§ **EXERCISE DESCRIPTION**
Here the job is to transcribe the data verbatim while leaving each picture out.

Data items

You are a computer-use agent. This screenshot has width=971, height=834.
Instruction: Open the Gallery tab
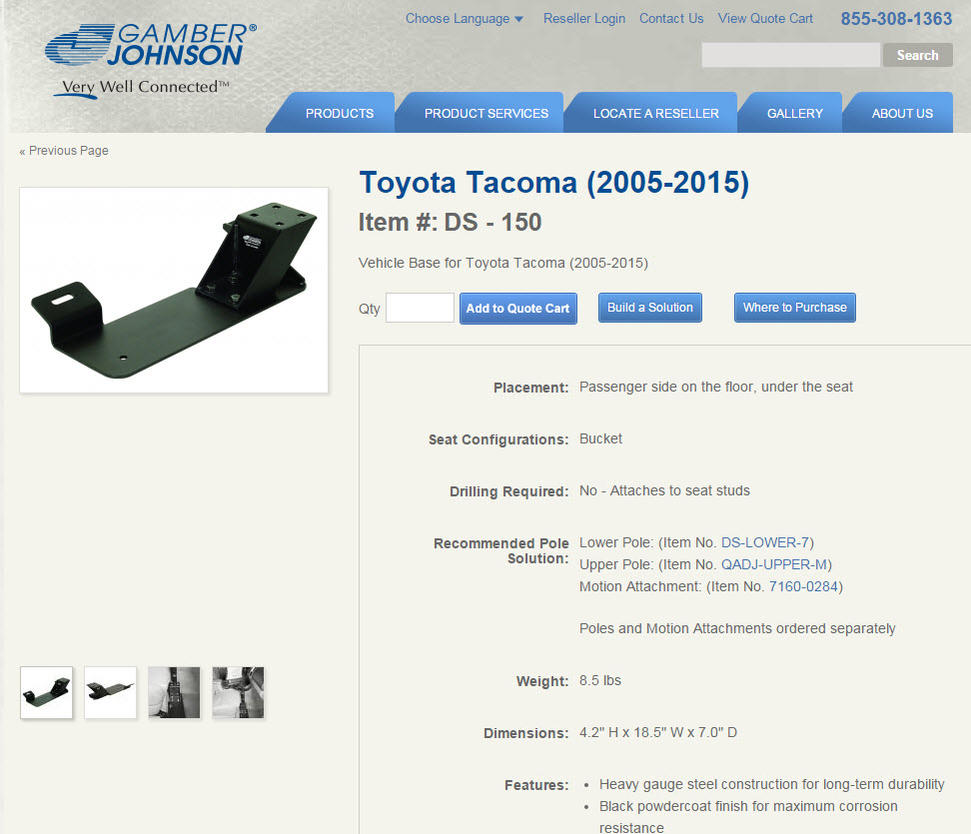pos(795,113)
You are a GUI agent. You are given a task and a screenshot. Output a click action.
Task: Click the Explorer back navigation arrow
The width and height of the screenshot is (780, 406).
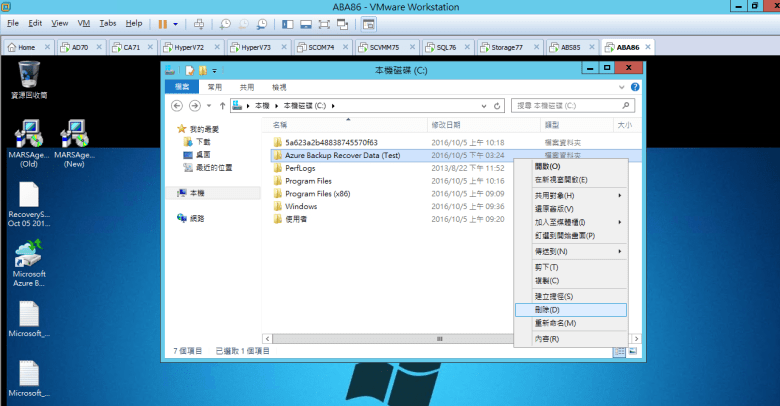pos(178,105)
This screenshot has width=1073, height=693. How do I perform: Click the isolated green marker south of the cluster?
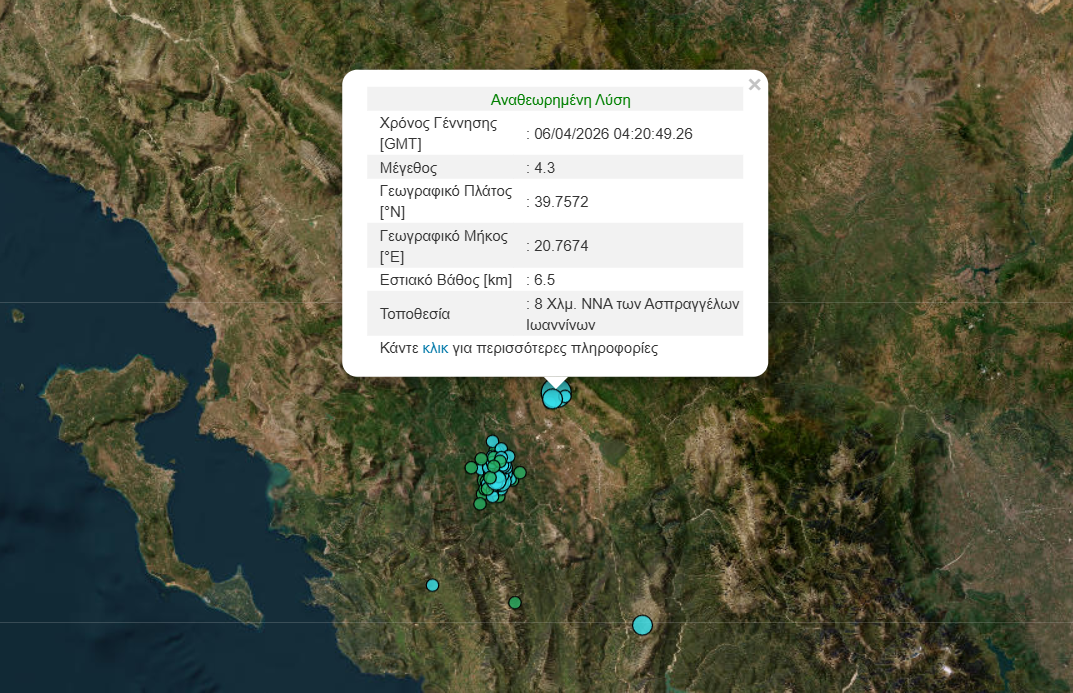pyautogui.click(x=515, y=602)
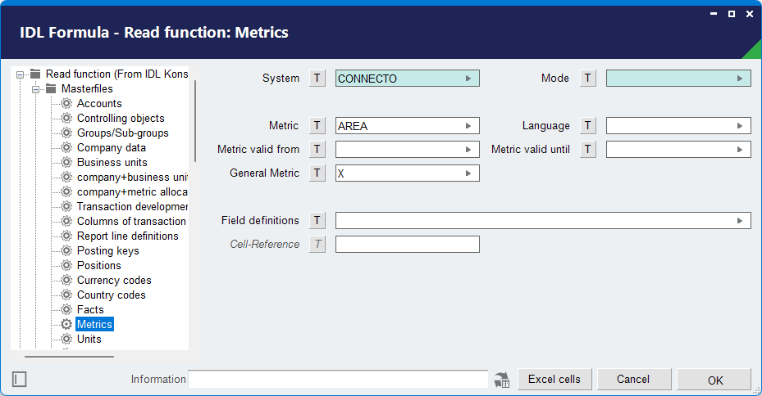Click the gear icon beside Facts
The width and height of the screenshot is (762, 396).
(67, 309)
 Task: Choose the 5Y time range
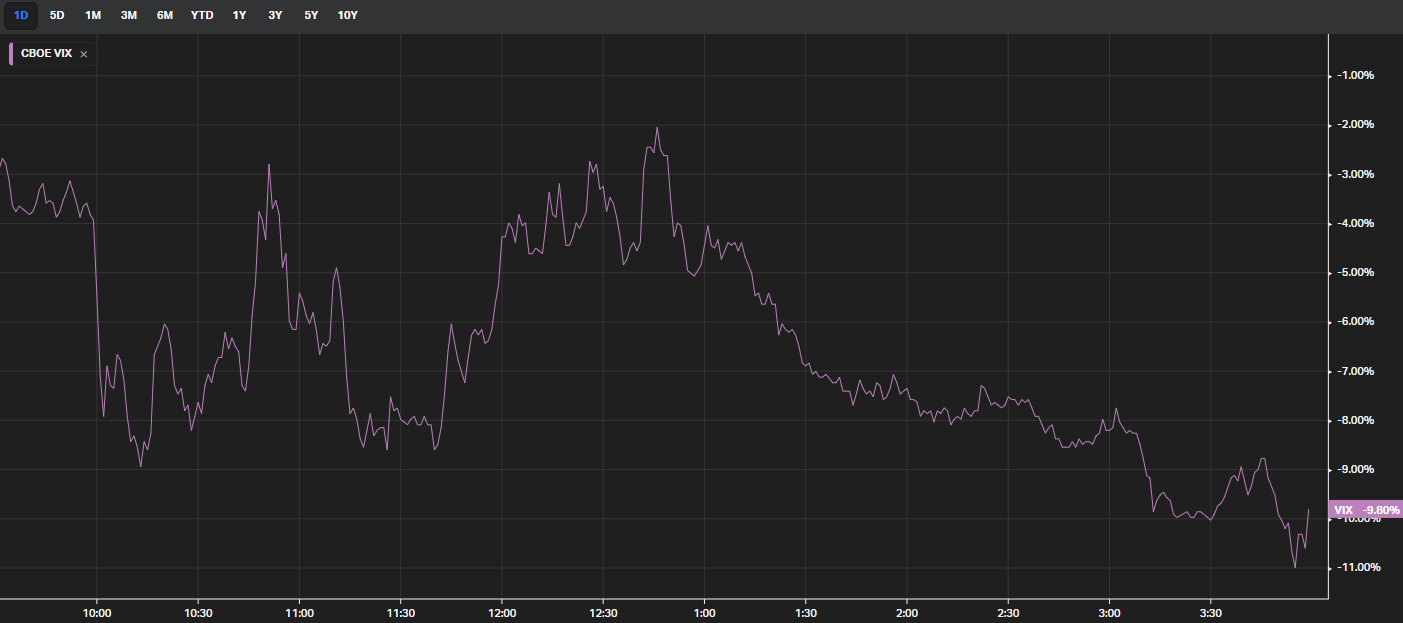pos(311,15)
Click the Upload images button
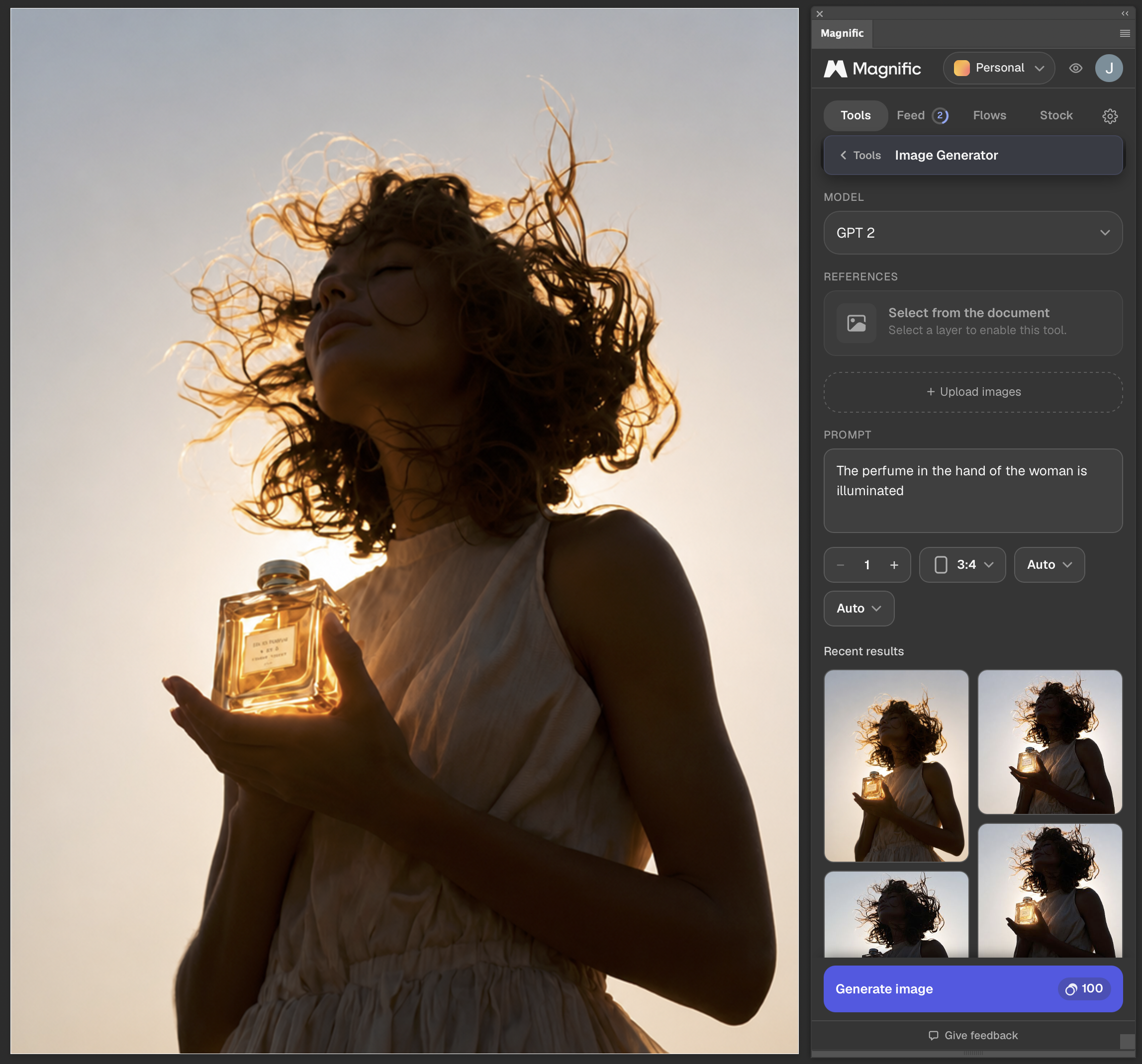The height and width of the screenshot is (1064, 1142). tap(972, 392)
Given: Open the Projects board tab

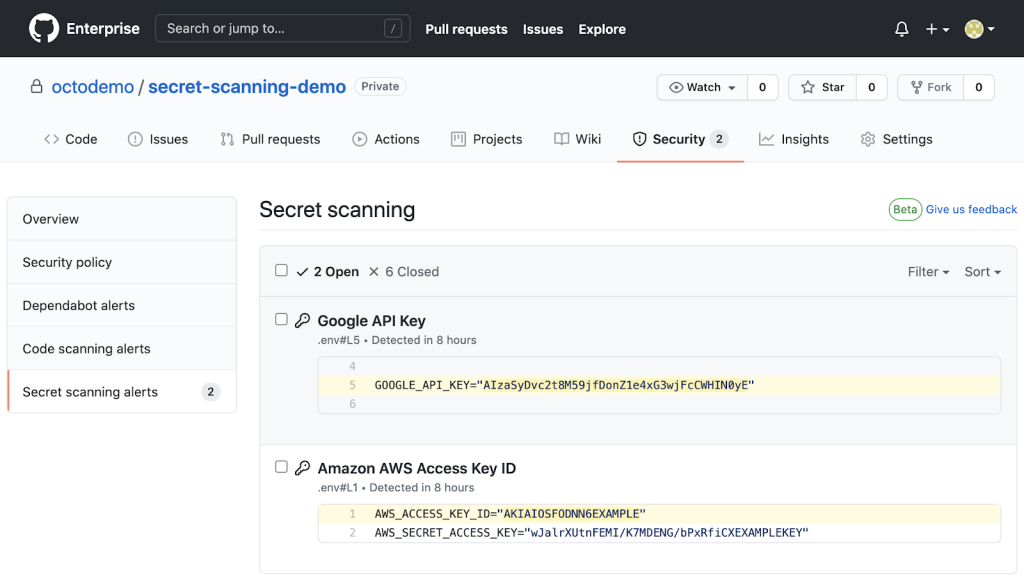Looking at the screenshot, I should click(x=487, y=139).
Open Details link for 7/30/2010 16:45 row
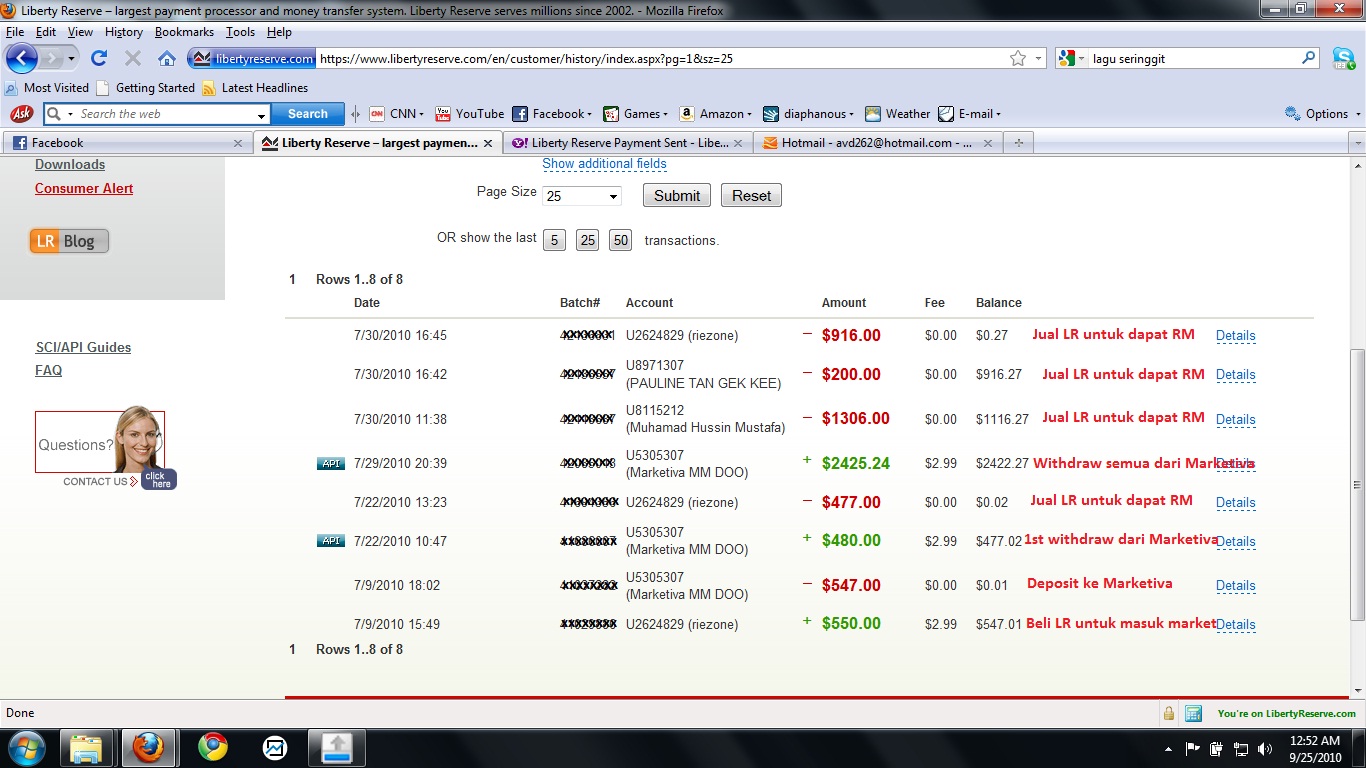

§ **RESULT OF THIS TASK**
You are a computer-use agent. This screenshot has width=971, height=834.
Instruction: Open the Gallery tab
pos(795,113)
You are a GUI agent. You are given a task and a screenshot. Output a click action.
Task: Click the Explorer back navigation arrow
The width and height of the screenshot is (780, 406).
pos(178,105)
This screenshot has width=1073, height=693. How do I perform: Click the isolated green marker south of the cluster?
pyautogui.click(x=515, y=602)
Click the gear icon beside Facts
The width and height of the screenshot is (762, 396).
(67, 309)
 Task: Choose the 5Y time range
pos(311,15)
Click the Upload images button
The height and width of the screenshot is (1064, 1142). tap(972, 392)
Given: Open the Projects board tab

Looking at the screenshot, I should click(x=487, y=139).
Open Details link for 7/30/2010 16:45 row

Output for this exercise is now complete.